Long QT syndrome (LQTS) is a severe genetic arrhythmia disorder characterized by a pathologically prolonged cardiac repolarization, which predisposes patients to ventricular tachyarrhythmias and sudden cardiac death (SCD). Although relatively rare, with a prevalence of 1:2000, it is a leading cause of SCD in the young population. The most frequent types of Long QT syndromes (type 1 and 2) are induced by defective I_Kr or I_Ks currents carried by Kv7.1 or Kv11.1 channels, respectively.
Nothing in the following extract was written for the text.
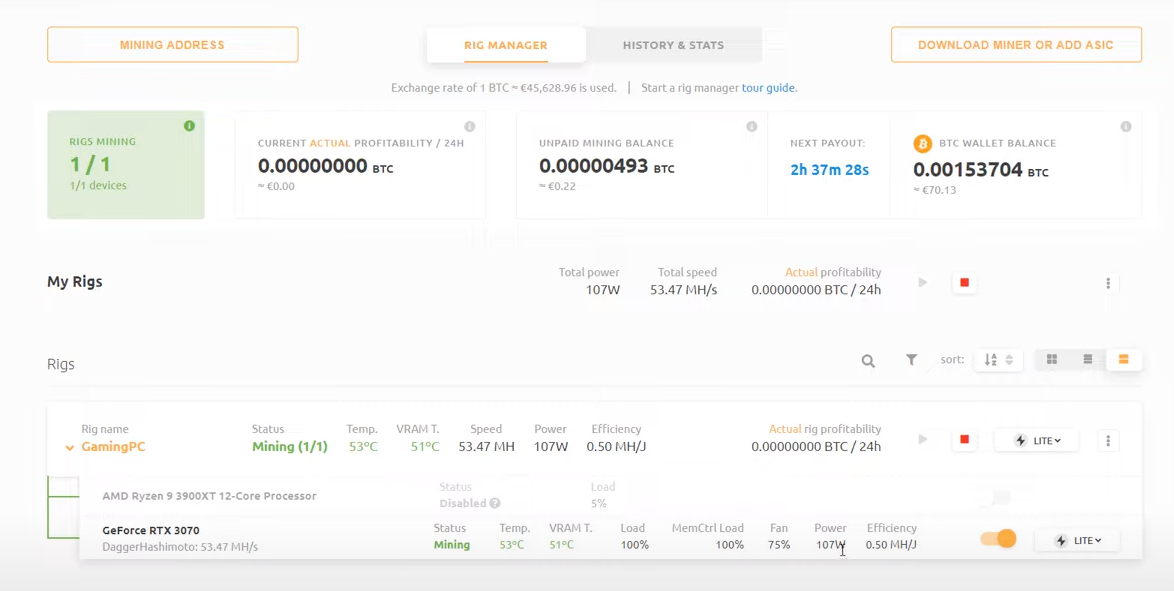Screen dimensions: 1174x591
Task: Select the Rig Manager tab
Action: coord(505,45)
We hypothesize that the use of Kv7.1/Kv11.1 activating peptides, which activate the defective channel (Kv7.1 or Kv11.1) through direct interactions with an intracellular domain, will be efficient in restoring normal I_Kr/I_Ks current and normal action potential duration (APD) in long QT syndrome, thus opening up a new mechanism-based and more efficient therapeutic approach to prevent arrhythmias than standard therapy.
 

The main objectives of the project are as follows:

1.  To optimize our existing potent hERG/KCNQ1-activating peptides to counteract the pathogenic loss-of function variants, thereby normalizing I_Kr/I_Ks,
2. To investigate the peptides effects on I_Kr/I_Ks and APD in WT and LQTS cardiomyocytes carrying different variants to assess variant-specific differences in efficacy,
3. To ultimately test peptides efficacy in restoring normal APD in in vivo model.